Apple Streusel Muffins are full of tender, juicy pieces of apple, incredibly moist, spiced with cinnamon, and topped with a buttery, crisp crumble!
These Apple Streusel Muffins are super quick to come together, from bowl to breakfast or brunch table in 30 minutes or less.
Sour cream makes them perfectly moist with a tender crumb and adds a nice depth of flavor to showcase the tart, sweetness of the apples, just like it does in my favorite Blueberry Muffins. The delicate crunch of the streusel is a burst of buttery flavor and texture with every bite.
Baked goods are one of my favorite ways to use the fresh fruit of the season, especially when you have a plethora. Not to mention the indescribable smell of apples and cinnamon that is a magically, comforting aroma when it fills your home.
How to make Apple Streusel Muffins
Begin by whisking or beating together eggs and sugar in a medium size mixing bowl. Add sour cream, a little oil, and vanilla and mix to combine.
In a larger bowl, stir together the dry ingredients of flour, baking powder, cinnamon, baking soda, and salt.
Add the wet ingredients to the larger bowl with the dry and stir together just until they are combined. Do not over-mix the batter. Gently fold in freshly chopped apples.
What apples are best for baking and do I need to peel them first?
Bon Appetit and The Kitchn both agree that Granny Smith is the go-to apple but give several other options. I almost always use Granny Smith because I prefer the tartness and the fact that they hold their shape well when cooked.
To peel or not to peel? That, my friends, is entirely up to you. Sometimes I do, sometimes I don’t. Depending on the time I want to spend and who I’m serving my baked goods to is often a determining factor. I don’t think the peels at this apple piece size detract from the muffin and it is healthier, although, don’t get me wrong, these are not diet muffins. If I was making these for a ladies brunch, for instance, I would probably take a few extra minutes and peel away. When I make these as a weekday breakfast for my kiddos, I never bother.
What is Streusel and how do I make it?
Streusel is a crumbly topping of flour, butter, and sugar that is baked on top of muffins, breads, pies, and cakes. Some recipes add spices, oats, and/or chopped nuts. We will add a pinch of salt and cinnamon to bring out all the apple fabulousness of these muffins.

▶ **Listing**
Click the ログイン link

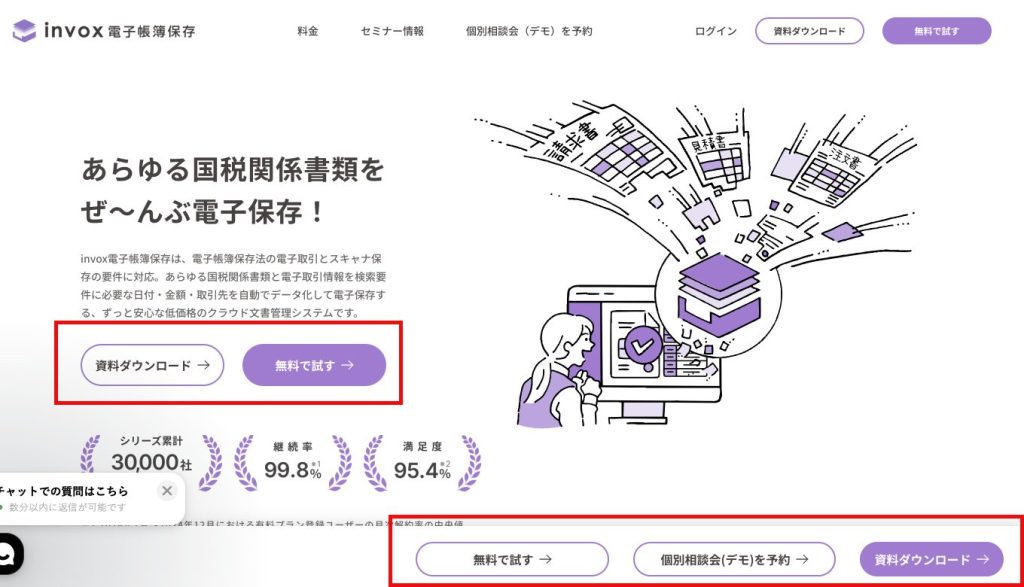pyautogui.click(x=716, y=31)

--

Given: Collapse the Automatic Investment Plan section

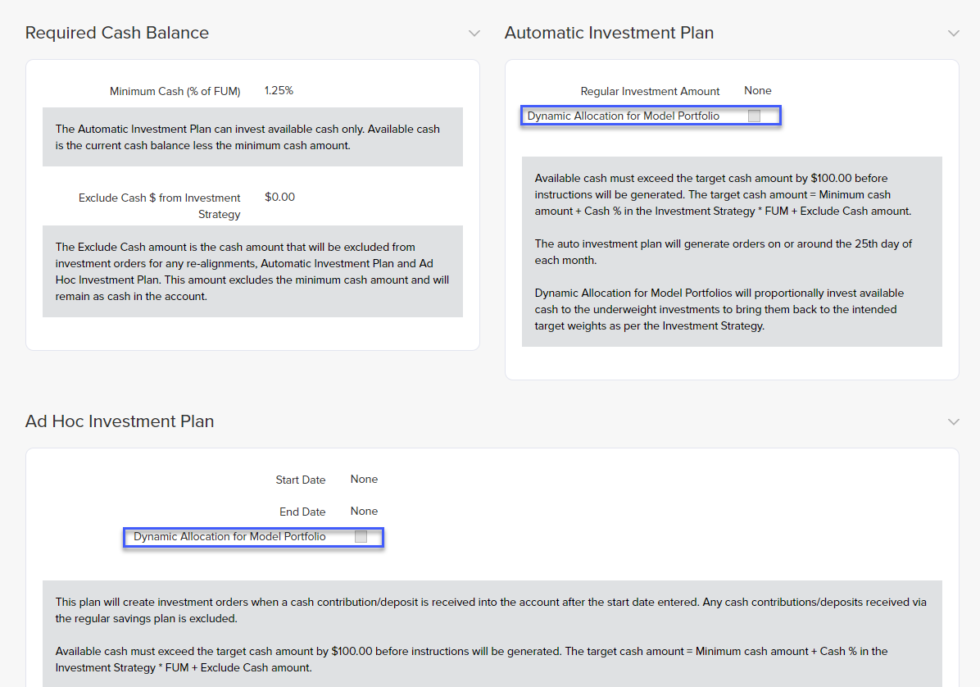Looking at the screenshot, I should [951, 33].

▶ **To be done**
According to the muffin recipe, which ingredient makes the muffins perfectly moist? The entries have nothing to do with what comes next.

▶ **Finished exercise**
Sour cream.